Kritiker meinen, dass das Aushandeln von Strafe gegen das Kernprinzip des Rechtsstaats verstößt, wonach alle Menschen vor dem Gesetz gleich seien. Denn insbesondere komplexe Verfahren, wie es bei Wirtschaftskriminalität üblicherweise der Fall ist, profitierten von der Überlastung der Gerichte und deren Wunsch, die Sache abzukürzen. Der einfache Ladendieb kommt dagegen nicht billiger davon. Ihm fehlt schlicht die Verhandlungsmasse.
Der Präsident des Bundesgerichtshofs, Klaus Tolksdorf, monierte in der Verhandlung, dass bei solchen Verständigungen in der Regel zu milde und damit »schuldunangemessene« Strafen verhängt würden. In bis zu einem Drittel aller Strafverfahren soll es zu Absprachen kommen. Tolksdorf zeigte sich »sehr skeptisch«, dass sie in das Rechtssystem eingepasst werden könnten.
2009 hat die schwarz-gelbe Koalition die verbreitete Praxis legalisiert. Mit den gesetzlichen Vorgaben sollte dem »Wildwuchs« Grenzen gesetzt werden, wie Bundesjustizministerin Sabine Leutheusser-Schnarrenberger (FDP) in Karlsruhe erklärte. Das Gesetz verpflichtet die Richter zu Transparenz bei den Absprachen und dazu, die Fälle lückenlos aufzuklären. Nur: Viele Richter halten sich nicht daran. Sie begnügen sich mit dünnen Geständnissen, verzichten auf eine abschließende Beweisaufnahme, schließen die Berufungsmöglichkeit aus - nur wenige Deals werden von einem Revisionsgericht überprüft.
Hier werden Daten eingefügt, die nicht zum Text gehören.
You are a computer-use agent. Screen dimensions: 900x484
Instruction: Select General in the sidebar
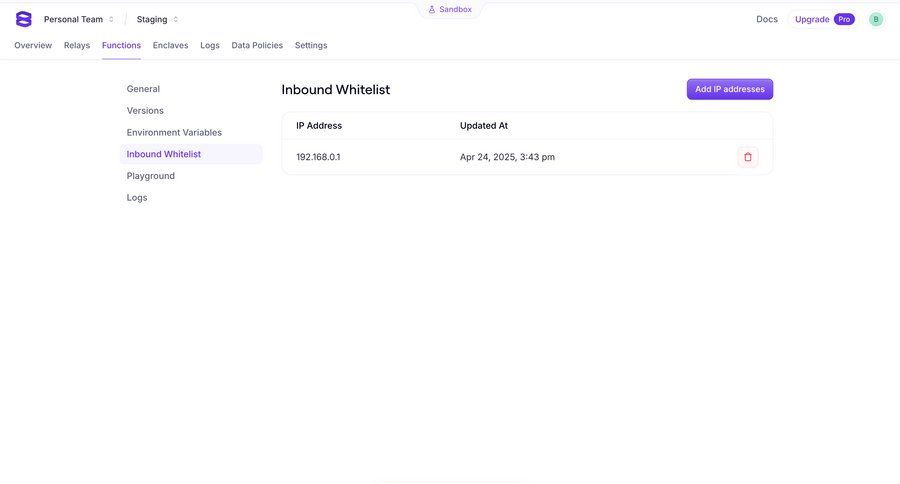(x=143, y=89)
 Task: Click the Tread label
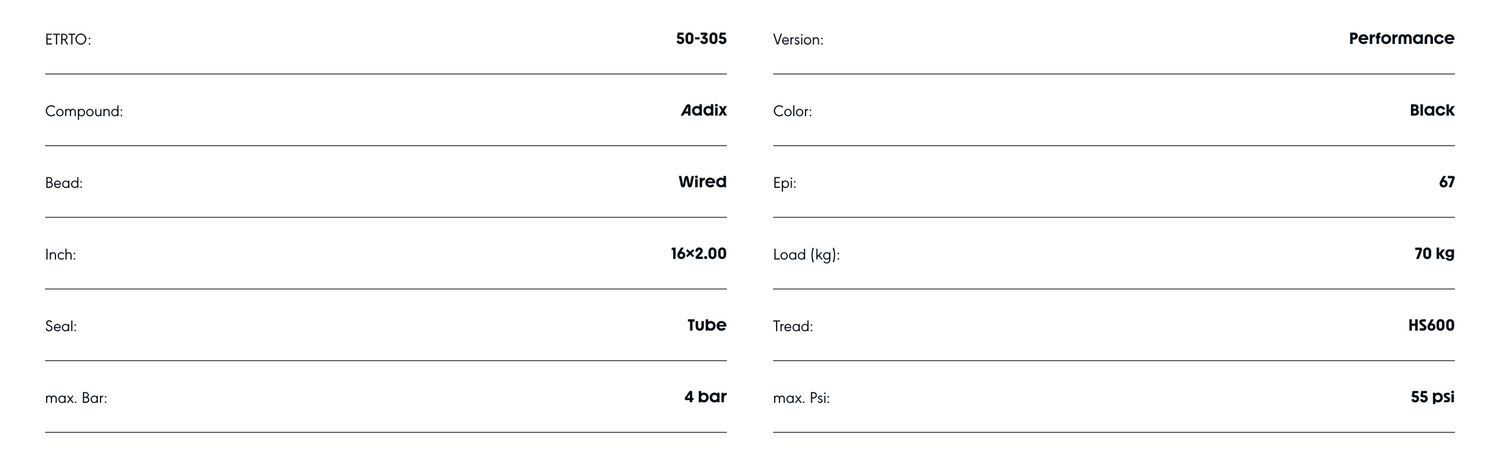tap(793, 327)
In einer Umfrage im Auftrag des Bundesverfassungsgerichts räumen fast 60 Prozent der befragten Richter ein, mehr als die Hälfte ihrer Absprachen weiterhin informell zu treffen, was kritische Fragen des Gerichts provozierte: »Müsste das nicht eigentlich illegale Verständigung heißen?«, fragte Verfassungsrichterin Gertrude Lübbe-Wolff. Auch Geständnisse werden der Umfrage zufolge oftmals nicht mehr genau auf ihre Stichhaltigkeit hin überprüft.
Generalbundesanwalt Harald Range ist angesichts solcher Erfahrungen besorgt »um die Wahrheitserforschung«. Er beklagte zudem Druck auf die Staatsanwaltschaft, einer Verständigung zuzustimmen. Range fordert für die Zukunft eine deutlich »restriktivere Anwendung« der Vorschriften. Dabei soll es nicht ausreichen, wenn der Angeklagte lediglich ein »formales« Geständnis abgibt - also nur pauschal einräumt, dass die Anklage zutreffe.
Ein Urteil wird in ein paar Monaten erwartet. Die Verfassungshüter müssen nun entscheiden, ob und in welchen Grenzen Urteilsabsprachen zulässig sind und welche Vorgaben Strafrichtern zu Transparenz und Kontrolle gemacht werden müssen.